# Whatda ya think?



## Tankless (Jun 12, 2008)

3 plumbers were called to this guys house...The call was for intermitent operation of the tankless heater. The 3rd guy couldn't figure it out but gave the HO my number...I have no idea who the guy is.

I get there and run my test...the unit is filthy. Piss poor installation. Fan was dirty . gas jets were loaded...etc..etc... So I clear it all out, than I flush the unit. I am about half way done and I start running more test on it. Problem seems to be with the gas valves not working...I test the coils...it's good. Now I'm thinking..hmmm, leme test the gas pressure, load up the manometer .....standing I have 8.8" if WC. Unit fires and it drops to ZERO. Whoa, I never seen that before. Instantly I go to the kitchen and lite a burner...it fires, I lite the second it fires too, but the flam on the first burner went down a little...I did the same with all four and gas was barley comming out....I pull the supply line off the unit and open the valve and it's just barley pissin out.....I figured it out! Why 3 other plumbers couldn't do this, I will never know.

Head out to the meter and it;s loaded with bugs.
Open up a tee and the meter is delivering tons of gas.

Walk 40 feet (straight) to the service riser and all that was present was a union....no shutoff valve.

I remove the union and can barley feel / hear gas.

Riser is a rusted 3/4" galvi and the meter box had 1" going into the soil.

Meter is in the sidewalk.

So I figure this.....The line has rusted itself almost completely closed.
Now, I noted the change in size of the pipe...not uncommon, but still a thought, and I also note no shutoff valve at service riser. That tells me some hack did this line or had something to do with it. In either event I had to get back to another job.

Talk to home owner later on, tells me that gas line was installed 3 years ago, and was some form of Scotch coated IP. said some guy from some drain company put it in and it was permitted......

OK, so here's the next part of this....The line has a small leak.
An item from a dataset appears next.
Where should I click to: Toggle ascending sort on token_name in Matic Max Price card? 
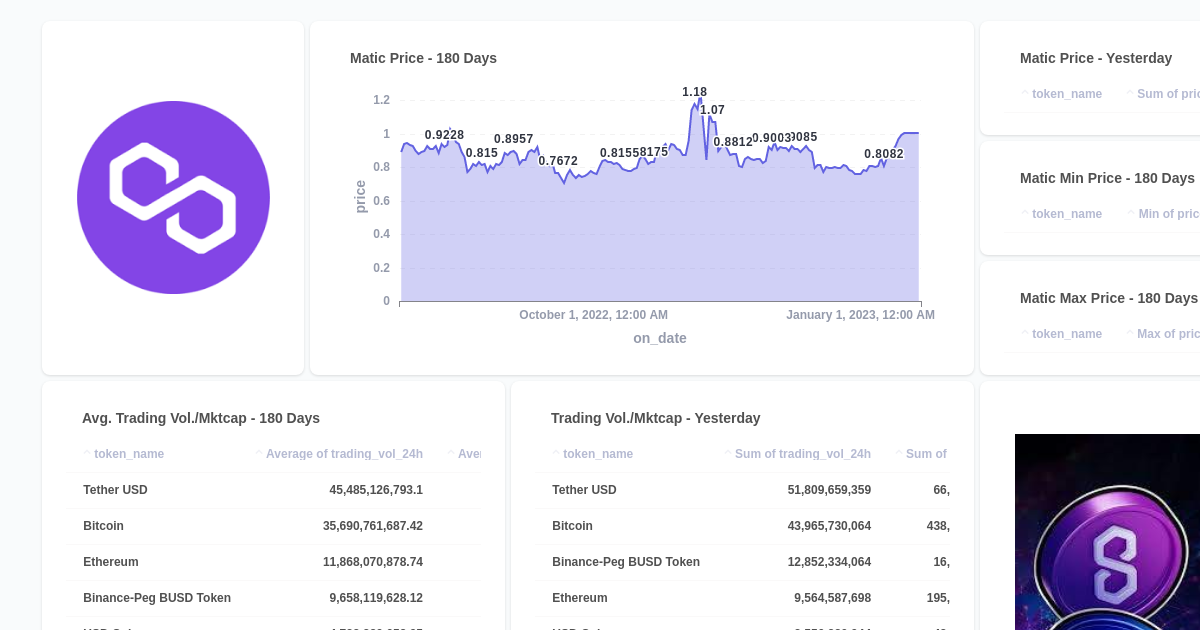point(1024,333)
I capped off the riser and marked a spinner....20 minutes later it was in a different spot. Next, the HO's had just returned from a 5 week vacation, no one was in the home the entire time, the unit was working when they left, but is not since they got home a few days ago.

So if the line hasn't rusted shut (I doubt that is it now that I know it's a new service) I have only one other thought....Buildup of moisture or oil residue in the line. Doesn't explain the small leak, but does of the poor output. I am most likley going to replace it and size it correctly than spending 3-4 hours troubleshooting an undersized leaking gas service. BUT for shYts and giggles....what could cause this?


----------



## Cal (Jun 17, 2008)

Sounds like you definitely have a leak (spinner) ,,, on a cracked fitting ?? The pressure thing --- COULD these bugs have gotten into the line and built nest ? Have seen that with orifices . however , can't see how they would on a main line . 

Man , I'm stumped . Keep us informed please !


----------



## Christina (Jul 14, 2009)

Tankless said:


> Riser is a rusted 3/4" galvi and the meter box had 1" going into the soil.


 That is a new one for me!! The minimum size of NG yard line allowed here is 1-1/4". The type of gas meter that we deal with here is 'never' in the sidewalk. (Example of ours: http://www.cleanenergyresourceteams...focus_images/utility_shutterstock_2893894.jpg)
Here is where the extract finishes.